Venice Film Festival 2025: Review of the movie The Wizard of Kremlin
Discover The Wizard of Kremlin, the movie in competition at the Venice Film Festival
What appears to be the story of Russian dictator Vladimir Putin (Jude Law) transforms instead into the ordeal experienced by his collaborator, Vadim Baranov (Paul Dano), an aspiring actor in his twenties who later becomes the leader's advisor. It is Baranov – along with state television executive Boris Berezovsky (Will Keen) – who convinces an inexperienced Putin – director of Russian secret services – to run for president after Yeltsin's political downfall. No one, however, would have predicted that Putin, from an ordinary ruler, would become a dictator capable of eliminating his detractors.
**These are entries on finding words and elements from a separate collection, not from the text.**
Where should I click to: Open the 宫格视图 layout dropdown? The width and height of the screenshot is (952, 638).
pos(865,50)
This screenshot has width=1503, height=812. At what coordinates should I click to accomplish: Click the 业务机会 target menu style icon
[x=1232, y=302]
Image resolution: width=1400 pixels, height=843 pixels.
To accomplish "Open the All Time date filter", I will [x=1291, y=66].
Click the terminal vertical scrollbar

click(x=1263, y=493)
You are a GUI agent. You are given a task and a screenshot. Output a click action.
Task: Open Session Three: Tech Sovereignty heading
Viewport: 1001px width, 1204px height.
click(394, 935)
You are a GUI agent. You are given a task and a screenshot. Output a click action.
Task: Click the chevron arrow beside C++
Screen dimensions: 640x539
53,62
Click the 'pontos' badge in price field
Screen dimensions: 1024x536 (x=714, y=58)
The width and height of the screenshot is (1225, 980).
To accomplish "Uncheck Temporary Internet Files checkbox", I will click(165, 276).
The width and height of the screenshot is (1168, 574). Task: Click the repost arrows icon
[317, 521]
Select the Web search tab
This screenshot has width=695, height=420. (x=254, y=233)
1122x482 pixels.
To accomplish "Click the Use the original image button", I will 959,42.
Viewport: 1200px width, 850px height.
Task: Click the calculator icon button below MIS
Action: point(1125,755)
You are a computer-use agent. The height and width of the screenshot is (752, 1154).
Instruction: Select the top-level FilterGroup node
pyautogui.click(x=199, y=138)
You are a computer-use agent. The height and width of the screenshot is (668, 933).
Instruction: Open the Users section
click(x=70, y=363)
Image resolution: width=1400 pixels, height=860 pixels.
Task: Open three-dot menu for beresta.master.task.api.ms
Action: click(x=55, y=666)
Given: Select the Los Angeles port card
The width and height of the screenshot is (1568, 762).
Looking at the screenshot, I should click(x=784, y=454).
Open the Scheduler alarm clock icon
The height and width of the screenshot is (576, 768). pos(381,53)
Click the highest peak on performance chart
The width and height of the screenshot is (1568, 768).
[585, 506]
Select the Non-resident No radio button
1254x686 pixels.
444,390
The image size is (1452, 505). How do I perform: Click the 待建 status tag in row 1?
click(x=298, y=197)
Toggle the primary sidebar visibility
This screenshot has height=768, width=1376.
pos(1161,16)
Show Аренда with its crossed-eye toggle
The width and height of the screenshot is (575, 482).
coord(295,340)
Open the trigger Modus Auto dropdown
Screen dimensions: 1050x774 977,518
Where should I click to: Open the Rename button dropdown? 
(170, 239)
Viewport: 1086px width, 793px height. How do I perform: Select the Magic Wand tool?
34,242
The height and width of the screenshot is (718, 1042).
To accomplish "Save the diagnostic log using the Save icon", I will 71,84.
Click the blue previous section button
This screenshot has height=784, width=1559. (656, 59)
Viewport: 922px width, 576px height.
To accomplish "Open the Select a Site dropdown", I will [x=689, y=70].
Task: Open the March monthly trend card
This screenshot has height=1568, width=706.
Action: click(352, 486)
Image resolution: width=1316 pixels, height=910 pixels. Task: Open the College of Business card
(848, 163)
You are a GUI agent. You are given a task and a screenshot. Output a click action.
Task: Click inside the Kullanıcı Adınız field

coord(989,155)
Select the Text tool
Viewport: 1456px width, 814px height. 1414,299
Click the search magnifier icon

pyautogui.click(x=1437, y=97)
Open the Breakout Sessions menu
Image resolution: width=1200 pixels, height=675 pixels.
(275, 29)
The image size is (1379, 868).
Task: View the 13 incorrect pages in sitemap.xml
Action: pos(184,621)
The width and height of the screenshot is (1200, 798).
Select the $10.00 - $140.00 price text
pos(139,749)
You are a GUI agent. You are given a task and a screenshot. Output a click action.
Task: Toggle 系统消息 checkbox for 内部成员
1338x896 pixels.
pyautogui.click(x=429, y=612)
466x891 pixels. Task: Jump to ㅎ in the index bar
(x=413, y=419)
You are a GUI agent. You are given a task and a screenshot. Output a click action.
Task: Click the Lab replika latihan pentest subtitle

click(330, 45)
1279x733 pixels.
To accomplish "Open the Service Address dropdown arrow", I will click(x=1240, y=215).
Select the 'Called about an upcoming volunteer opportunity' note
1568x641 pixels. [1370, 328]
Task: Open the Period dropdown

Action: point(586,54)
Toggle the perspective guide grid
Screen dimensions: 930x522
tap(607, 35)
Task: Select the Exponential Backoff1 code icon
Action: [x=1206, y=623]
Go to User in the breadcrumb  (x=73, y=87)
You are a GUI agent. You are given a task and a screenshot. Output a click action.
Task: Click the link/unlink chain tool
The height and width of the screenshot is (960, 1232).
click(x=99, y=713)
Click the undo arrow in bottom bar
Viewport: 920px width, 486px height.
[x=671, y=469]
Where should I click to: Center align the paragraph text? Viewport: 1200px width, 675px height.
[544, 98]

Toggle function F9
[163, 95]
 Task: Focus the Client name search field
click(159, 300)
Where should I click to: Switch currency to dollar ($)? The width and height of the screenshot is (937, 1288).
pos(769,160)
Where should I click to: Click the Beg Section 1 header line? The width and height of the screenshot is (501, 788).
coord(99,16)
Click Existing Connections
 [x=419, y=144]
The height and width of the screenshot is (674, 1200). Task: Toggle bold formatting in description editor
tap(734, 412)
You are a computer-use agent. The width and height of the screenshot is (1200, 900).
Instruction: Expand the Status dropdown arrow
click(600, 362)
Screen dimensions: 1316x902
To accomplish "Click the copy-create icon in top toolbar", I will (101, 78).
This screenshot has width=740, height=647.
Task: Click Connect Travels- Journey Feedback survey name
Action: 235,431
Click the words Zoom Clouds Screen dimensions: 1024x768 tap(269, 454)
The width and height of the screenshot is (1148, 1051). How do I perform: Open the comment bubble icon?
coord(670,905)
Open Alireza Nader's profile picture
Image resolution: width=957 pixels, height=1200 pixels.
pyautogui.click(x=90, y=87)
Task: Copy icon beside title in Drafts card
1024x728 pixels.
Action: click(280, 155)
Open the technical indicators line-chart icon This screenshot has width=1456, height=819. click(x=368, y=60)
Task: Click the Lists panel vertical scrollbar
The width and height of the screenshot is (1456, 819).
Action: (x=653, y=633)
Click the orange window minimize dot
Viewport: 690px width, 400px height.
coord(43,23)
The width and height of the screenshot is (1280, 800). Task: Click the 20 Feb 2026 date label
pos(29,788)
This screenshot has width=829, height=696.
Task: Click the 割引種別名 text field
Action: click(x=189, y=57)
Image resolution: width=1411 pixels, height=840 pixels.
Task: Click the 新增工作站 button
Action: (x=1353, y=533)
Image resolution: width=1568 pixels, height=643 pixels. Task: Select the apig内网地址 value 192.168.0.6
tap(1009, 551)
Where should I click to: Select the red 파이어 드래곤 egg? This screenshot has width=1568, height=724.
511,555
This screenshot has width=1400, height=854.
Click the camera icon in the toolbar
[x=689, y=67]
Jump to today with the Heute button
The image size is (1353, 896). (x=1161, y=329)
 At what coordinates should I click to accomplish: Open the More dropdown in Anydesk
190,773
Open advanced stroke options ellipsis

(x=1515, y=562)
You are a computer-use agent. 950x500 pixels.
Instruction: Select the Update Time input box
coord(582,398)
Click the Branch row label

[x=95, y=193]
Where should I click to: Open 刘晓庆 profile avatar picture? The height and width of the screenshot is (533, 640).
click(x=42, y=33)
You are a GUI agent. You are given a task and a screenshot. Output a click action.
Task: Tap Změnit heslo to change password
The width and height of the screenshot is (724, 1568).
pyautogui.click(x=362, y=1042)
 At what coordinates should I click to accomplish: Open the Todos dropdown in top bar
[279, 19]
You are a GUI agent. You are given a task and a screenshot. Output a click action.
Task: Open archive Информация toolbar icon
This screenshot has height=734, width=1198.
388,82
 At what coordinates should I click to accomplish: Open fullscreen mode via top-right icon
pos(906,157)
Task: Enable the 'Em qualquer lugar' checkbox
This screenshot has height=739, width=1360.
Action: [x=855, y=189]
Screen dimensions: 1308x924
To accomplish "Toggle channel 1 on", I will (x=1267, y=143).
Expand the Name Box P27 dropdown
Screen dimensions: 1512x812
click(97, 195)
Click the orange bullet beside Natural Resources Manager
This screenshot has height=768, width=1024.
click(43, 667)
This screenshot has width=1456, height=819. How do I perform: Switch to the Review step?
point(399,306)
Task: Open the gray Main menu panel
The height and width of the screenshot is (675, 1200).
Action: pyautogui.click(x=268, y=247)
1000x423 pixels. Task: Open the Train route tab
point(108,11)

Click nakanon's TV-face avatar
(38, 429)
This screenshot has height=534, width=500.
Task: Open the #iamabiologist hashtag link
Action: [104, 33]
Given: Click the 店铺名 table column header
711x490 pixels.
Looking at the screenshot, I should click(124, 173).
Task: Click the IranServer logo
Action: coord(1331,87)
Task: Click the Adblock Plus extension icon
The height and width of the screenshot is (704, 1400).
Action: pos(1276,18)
"The Kremlin's Magician" – directed by Olivier Assayas and based on the novel by Giuliano Da Empoli – suffers from focusing for over an hour on young Baranov's life, from his theatrical aspirations to his love story with Ksenia (Alicia Vikander). This approach limits interest in the film's principal figure, focusing instead on less impactful aspects. When Putin deports his electoral opponent Dmitri Sidorov (Tom Sturridge) to Siberia, it is on this and other crimes that the spotlight should be directed. Straying too far from the methods by which he built his dictatorial structure risks making the film feel like a documentary, an impression reinforced by Baranov's persistent voiceover.
All the
premises for depicting the bloody labyrinths of power were present, but Assayas
dilutes them in a centrifugal manner, dispersing forces that could have been
represented with vehemence, from the war in Crimea to the annexation of
Donbass. And the final plot twist only fuels the sense of a missed opportunity:
it unfolds while Putin continues his political life which, as portrayed in the
film, begins every day in early afternoon.